I study how Earth’s climate shaped the diversification of complex life. I lead the Bergmann Carbonate Research Laboratory in MIT’s Department of Earth, Atmospheric, and Planetary Sciences. Our group integrates fieldwork, petrography, and isotope geochemistry—especially clumped-isotope thermometry (Δ47–Δ48)—to extract temperature signals from ancient carbonate rocks.
This talk places new constraints on ocean temperature change across the Neoproterozoic to Phanerozoic transition, when the fossil record documents some of the most dramatic changes in the history of complex life. Traditional δ18O data blur temperature with changes in seawater composition; clumped isotopes break that ambiguity. Using stratigraphically anchored, fabric-targeted sampling, we reconstruct nearshore seawater temperatures and, where possible, infer ice volume from seawater δ18O.

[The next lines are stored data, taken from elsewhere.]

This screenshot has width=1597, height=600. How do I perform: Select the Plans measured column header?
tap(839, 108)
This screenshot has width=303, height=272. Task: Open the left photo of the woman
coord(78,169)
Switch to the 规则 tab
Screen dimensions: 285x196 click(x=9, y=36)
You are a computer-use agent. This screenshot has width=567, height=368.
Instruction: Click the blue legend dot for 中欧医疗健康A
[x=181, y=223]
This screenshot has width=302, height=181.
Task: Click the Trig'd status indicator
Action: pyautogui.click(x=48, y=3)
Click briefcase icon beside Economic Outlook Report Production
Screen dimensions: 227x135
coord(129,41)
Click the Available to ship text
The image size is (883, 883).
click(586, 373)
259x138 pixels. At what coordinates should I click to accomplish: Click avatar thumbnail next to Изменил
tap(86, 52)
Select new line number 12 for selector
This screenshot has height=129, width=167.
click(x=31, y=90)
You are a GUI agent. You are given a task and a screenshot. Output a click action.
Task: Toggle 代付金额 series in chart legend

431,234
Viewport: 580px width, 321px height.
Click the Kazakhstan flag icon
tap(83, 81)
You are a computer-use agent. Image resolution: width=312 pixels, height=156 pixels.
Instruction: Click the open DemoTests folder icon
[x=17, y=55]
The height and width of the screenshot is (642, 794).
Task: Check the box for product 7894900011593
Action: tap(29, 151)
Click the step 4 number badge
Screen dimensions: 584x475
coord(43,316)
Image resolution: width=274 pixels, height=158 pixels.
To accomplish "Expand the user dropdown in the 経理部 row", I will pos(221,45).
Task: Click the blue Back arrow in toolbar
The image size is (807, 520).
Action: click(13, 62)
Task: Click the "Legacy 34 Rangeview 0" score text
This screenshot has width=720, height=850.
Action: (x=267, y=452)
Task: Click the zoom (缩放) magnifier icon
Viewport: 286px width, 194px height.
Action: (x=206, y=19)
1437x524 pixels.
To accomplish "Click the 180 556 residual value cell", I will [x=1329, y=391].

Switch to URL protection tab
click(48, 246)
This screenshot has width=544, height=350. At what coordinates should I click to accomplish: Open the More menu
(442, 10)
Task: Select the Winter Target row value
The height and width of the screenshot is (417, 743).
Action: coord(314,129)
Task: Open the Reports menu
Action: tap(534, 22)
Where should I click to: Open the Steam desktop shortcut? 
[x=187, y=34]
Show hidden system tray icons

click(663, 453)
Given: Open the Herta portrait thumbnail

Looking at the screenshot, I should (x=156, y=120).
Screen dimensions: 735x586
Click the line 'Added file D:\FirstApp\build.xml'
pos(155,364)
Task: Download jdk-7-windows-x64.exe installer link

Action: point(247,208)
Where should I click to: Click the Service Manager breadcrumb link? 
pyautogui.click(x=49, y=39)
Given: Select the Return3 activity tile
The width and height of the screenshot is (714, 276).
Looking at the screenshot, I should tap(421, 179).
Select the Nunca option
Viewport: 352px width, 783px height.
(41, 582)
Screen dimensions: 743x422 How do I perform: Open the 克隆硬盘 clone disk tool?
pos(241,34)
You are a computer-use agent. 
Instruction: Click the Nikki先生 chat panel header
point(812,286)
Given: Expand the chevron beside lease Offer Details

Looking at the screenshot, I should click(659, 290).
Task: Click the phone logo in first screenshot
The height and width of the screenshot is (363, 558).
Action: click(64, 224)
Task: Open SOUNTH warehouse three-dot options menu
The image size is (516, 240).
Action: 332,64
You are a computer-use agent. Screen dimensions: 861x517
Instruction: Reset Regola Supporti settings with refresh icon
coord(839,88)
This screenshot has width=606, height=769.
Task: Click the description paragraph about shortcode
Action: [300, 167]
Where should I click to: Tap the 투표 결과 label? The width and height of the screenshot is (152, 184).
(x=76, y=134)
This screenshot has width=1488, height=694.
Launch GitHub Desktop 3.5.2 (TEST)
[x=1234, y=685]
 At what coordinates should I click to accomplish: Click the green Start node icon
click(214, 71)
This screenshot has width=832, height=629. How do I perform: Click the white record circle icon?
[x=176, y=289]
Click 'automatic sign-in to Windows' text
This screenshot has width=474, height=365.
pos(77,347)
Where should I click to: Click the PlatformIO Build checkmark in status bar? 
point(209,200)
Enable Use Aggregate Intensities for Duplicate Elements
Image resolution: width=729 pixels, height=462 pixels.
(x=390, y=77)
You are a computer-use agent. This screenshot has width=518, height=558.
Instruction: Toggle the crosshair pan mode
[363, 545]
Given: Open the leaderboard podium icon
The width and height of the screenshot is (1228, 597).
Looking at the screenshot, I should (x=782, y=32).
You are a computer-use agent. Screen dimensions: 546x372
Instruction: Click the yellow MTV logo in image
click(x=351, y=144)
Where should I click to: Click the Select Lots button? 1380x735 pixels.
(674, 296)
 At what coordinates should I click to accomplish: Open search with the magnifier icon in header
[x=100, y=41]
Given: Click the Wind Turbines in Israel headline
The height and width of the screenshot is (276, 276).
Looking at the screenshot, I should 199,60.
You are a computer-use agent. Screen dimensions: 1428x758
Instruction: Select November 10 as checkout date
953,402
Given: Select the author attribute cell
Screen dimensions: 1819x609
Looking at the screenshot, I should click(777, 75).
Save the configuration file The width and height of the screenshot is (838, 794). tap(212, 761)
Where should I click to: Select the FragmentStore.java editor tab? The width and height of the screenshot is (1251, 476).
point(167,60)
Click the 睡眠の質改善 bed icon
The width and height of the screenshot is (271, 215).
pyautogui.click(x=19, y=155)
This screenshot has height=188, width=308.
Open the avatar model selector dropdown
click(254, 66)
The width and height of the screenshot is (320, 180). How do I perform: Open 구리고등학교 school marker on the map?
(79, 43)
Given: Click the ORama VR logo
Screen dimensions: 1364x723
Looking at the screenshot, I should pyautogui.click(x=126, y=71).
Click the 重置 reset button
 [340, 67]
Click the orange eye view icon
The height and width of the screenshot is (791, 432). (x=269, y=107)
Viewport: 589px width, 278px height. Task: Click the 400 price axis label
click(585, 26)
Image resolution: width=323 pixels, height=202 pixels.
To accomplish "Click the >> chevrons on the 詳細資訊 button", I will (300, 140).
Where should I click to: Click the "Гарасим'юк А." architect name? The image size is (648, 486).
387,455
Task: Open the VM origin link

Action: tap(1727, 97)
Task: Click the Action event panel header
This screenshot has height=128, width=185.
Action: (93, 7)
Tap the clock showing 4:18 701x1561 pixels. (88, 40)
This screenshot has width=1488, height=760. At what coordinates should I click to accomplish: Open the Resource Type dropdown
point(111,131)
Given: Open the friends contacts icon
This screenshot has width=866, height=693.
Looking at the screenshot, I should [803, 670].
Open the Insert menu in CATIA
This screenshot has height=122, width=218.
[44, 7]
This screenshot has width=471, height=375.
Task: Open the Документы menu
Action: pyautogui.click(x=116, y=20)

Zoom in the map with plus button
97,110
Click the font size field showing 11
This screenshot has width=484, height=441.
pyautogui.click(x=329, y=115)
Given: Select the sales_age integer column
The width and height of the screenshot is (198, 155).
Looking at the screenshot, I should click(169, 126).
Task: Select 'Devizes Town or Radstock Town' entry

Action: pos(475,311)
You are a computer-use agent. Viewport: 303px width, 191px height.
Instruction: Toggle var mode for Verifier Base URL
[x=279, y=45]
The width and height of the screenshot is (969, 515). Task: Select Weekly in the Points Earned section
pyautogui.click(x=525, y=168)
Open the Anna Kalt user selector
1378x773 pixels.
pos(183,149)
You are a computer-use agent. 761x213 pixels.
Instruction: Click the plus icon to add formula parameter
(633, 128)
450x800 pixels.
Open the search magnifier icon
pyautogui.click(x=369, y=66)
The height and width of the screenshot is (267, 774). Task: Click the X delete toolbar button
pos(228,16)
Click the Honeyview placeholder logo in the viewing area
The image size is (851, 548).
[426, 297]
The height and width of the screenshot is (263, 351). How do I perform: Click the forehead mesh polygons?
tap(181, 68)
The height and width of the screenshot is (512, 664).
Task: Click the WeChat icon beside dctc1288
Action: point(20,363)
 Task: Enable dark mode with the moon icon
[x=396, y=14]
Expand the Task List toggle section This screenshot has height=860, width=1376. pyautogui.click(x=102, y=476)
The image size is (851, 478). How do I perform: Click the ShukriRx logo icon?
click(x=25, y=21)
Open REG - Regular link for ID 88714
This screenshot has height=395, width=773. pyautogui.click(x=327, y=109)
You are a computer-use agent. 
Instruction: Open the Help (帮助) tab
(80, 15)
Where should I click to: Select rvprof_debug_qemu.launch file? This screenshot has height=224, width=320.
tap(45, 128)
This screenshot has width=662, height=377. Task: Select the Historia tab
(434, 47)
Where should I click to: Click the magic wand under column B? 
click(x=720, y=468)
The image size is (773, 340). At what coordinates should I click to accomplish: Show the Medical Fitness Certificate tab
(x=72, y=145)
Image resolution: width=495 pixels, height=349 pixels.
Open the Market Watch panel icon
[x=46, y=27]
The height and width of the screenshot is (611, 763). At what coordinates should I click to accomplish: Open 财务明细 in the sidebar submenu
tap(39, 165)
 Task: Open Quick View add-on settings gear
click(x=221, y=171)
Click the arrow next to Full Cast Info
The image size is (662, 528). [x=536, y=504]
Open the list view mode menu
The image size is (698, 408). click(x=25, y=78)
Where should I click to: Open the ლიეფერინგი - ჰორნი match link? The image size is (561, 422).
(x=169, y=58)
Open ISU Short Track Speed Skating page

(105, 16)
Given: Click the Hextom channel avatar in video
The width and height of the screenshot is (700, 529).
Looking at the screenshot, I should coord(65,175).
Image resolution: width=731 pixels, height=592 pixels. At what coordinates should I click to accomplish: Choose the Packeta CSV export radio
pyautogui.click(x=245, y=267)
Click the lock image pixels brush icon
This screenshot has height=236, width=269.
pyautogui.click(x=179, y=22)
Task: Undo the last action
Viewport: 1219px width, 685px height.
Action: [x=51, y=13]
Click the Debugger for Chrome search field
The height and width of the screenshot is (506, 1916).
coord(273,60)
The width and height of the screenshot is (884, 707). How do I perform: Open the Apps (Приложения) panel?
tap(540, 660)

Results reveal large, directional climate shifts with ecological consequences. In the Tonian and Cryogenian, clumped-isotope data from Oman and elsewhere indicate near-modern tropical temperatures before and after Snowball Earth glaciations, suggesting dynamic hydrologic and climatic transitions. During the Ediacaran, post-glacial warming followed by ≥20 °C cooling likely expanded oxygenated habitats and set the stage for early animal diversification. In the Ordovician, ~15 °C of long-term tropical cooling over ~40 Myr culminated in brief but extensive glaciation, providing the climate context for the Great Ordovician Biodiversification Event.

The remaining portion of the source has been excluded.